(no title)
mavam | 2 years ago
1. Acquire bytes (void → unstructured)
2. Parse bytes to events (unstructured → structured)
3. Transform events (structured → structured)
4. Print events (structured → unstructured)
5. Send bytes (unstructured → void)
The "Publish" part is a combination of (4) and (5). Sometimes they are fused because not all APIs differentiate those steps. We're currently focusing on building blocks (engine, connectors, formats) as opposed to application-level integrations, so turnkey Reverse ETL is not near. But the main point is that the symmetry reduces cognitive effort for the user, because they worked that muscle on the "E" side already and now just need to find the dual in the docs.
[1] https://docs.tenzir.com/blog/five-design-principles-for-buil...

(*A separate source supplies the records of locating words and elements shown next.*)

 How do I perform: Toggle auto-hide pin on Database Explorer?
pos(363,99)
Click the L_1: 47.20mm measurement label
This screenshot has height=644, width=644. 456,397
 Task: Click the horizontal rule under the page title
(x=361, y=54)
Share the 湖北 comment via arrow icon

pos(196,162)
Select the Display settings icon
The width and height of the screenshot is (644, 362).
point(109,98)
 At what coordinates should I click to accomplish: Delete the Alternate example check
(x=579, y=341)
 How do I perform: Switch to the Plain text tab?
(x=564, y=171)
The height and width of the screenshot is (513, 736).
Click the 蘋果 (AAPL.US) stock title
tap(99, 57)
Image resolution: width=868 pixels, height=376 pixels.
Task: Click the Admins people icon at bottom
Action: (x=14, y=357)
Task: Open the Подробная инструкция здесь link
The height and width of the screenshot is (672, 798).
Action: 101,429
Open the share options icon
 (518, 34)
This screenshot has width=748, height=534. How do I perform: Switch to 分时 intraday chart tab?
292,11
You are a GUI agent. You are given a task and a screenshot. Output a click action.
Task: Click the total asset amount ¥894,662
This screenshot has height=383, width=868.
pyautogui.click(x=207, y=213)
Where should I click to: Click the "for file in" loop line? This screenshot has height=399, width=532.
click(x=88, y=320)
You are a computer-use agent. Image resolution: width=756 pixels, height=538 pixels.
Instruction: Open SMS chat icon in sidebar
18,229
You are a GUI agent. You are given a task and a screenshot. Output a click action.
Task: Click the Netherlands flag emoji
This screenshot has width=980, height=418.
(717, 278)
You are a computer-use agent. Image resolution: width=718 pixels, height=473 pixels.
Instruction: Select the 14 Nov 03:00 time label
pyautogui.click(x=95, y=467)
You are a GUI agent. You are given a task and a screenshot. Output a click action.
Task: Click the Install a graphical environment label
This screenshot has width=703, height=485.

code_biologist|2 years ago
The primitives of many of these ETL systems are structured tables (snowflake, parquet, pandas dataframes, whatever) and I don't think I'd ever choose bytes over structured tables. The unstructured parts of data systems I've worked on have always chewed up an outsize portion of labor with difficult to diagnose failure modes. The biggest cognitive effort win of reverse ETL solutions has been to make external systems and applications "speak table".
mavam|2 years ago
In security, binary artifacts are common, e.g., to scan YARA rules on malware samples and produce a structured report (“table”). Turning packet traces into structured logs is another example. Typically you have to switch between a lot of tools for that, which makes the process complex.
(The “void” type is only for symmetry in that every operator has an input and output type. The presence of void makes an operator a source or sink. A “closed” pipeline invariant is one with source and sink, and only closed pipelines can execute in our mental model.)